There are no specific tricks and tips for digestion. Just follow the protocol comes with the enzymes.
Good luck. 
Hi Virus Fan,
Does it mean that I need to run the digest on gel after the first direst? Or directly ehanol precipitate it? Which salted ethanol will work? For how long and what temp I need to keep it?
Thanks...
I don't know the provider of your enzymes, usually there are several buffers where enzymes are more or less efficient.
I would start to digest XbaI in NEBuffer 4 (75 % efficiency) and then check it's digested (just a small aliquot) and then add Afe I (100% efficiency).
or check the compatibility of the buffers from your provider.
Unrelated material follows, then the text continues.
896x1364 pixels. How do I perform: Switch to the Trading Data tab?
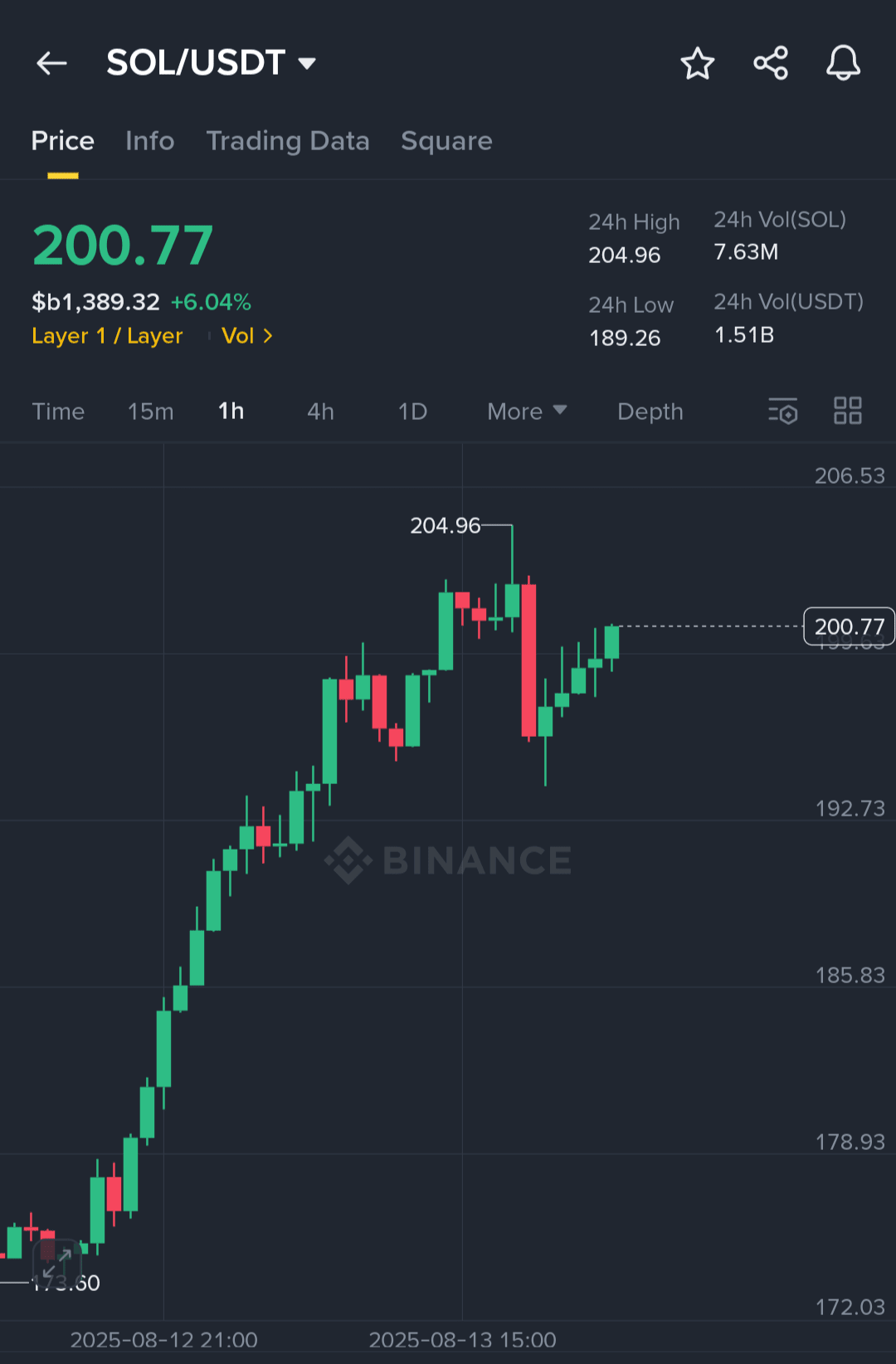[288, 141]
no purfication steps needed.
i would ethanol precipitate after the first digest and then continue with the second digest. Run the digested (double digested) product on gel along with uncut to compare if the digestion worked efficiently.
Do I need to directly add the salted ethanol after first digest and keep it at -70C? How long do I need to keep it at -70C?
sorry for a stupid query.. but why wud someone do a sequential digest..? can't u do a simultaneous 2 enzyme digestion? double digest? whats the purpose for sequential may i know?
thkssss!
sorry for a stupid query.. but why wud someone do a sequential digest..? can't u do a simultaneous 2 enzyme digestion? double digest? whats the purpose for sequential may i know?
thkssss!
the problem is that the two enzymes are not working in the same buffer.
so usually you try to find a buffer where both enzymes work, even if one works a little less than in it's appropriate buffer.
you digest first the one which is not in the right buffer (usually it still works fine, and you don't see anymore non digested plasmid if you increase the time of digestion).
Then you check that it is digested by putting a drop on a agarose gel.
and then you pursuie digestion with the second enzyme.
If you can't find a buffer where both works, you can try to digest first in the buffer which contains the less salt, then add salt and digest with the second.
If really the two buffers are different, then you have to digest with the first RE and then purify, and then digest with the second RE in the right buffer.